-------- Listed entries
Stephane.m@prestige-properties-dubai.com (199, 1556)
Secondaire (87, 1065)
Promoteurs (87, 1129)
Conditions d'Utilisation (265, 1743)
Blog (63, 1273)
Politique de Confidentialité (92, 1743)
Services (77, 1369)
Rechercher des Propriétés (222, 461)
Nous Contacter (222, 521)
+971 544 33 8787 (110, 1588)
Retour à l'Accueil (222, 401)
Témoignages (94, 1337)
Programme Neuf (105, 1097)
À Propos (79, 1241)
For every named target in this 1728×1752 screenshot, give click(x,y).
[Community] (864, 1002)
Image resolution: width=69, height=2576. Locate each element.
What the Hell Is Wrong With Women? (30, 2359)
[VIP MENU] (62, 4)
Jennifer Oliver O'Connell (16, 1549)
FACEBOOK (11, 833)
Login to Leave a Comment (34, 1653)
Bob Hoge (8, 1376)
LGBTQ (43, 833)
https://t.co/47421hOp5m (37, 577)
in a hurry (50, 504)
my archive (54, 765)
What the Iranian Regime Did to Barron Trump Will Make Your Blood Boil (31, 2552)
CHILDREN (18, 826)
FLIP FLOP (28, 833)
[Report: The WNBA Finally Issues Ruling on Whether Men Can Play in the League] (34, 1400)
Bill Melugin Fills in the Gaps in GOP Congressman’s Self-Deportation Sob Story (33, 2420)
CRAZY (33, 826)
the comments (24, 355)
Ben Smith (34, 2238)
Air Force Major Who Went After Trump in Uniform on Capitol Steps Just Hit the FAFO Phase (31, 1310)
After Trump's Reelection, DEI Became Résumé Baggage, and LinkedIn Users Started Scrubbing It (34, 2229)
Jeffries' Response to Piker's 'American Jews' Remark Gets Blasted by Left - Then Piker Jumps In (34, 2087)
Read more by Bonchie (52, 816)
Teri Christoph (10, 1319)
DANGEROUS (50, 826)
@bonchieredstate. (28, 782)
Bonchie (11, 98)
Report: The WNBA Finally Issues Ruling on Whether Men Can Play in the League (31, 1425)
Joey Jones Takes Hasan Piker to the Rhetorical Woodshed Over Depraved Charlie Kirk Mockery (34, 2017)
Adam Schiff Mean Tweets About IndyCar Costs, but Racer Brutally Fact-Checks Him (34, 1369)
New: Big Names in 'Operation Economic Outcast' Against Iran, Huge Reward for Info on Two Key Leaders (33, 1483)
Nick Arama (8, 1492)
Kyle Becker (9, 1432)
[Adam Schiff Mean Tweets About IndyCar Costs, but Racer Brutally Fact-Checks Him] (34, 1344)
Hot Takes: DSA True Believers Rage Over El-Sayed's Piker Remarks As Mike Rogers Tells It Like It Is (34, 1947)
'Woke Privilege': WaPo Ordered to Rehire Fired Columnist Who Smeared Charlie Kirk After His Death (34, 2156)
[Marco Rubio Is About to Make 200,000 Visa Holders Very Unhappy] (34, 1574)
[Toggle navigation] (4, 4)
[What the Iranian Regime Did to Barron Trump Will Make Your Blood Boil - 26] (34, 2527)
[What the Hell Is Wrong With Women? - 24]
----------------
Task instructions
Your answer should be the lines from the one that contains "Kyle Becker (9, 1432)" through the last line of the material, copied exactly.

Result of this task
Kyle Becker (9, 1432)
[Adam Schiff Mean Tweets About IndyCar Costs, but Racer Brutally Fact-Checks Him] (34, 1344)
Hot Takes: DSA True Believers Rage Over El-Sayed's Piker Remarks As Mike Rogers Tells It Like It Is (34, 1947)
'Woke Privilege': WaPo Ordered to Rehire Fired Columnist Who Smeared Charlie Kirk After His Death (34, 2156)
[Marco Rubio Is About to Make 200,000 Visa Holders Very Unhappy] (34, 1574)
[Toggle navigation] (4, 4)
[What the Iranian Regime Did to Barron Trump Will Make Your Blood Boil - 26] (34, 2527)
[What the Hell Is Wrong With Women? - 24]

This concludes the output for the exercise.